━━ Records for the exercise

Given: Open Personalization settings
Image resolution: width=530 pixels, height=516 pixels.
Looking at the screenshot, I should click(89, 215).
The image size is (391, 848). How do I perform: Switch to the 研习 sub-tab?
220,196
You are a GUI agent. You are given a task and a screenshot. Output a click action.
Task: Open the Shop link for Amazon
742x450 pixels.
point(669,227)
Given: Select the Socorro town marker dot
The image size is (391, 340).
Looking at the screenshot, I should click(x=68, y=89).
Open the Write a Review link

━━━━

◆ Requirement
Your answer should be a single number: the count of lines above with the word "Open".

◆ Exercise solution
3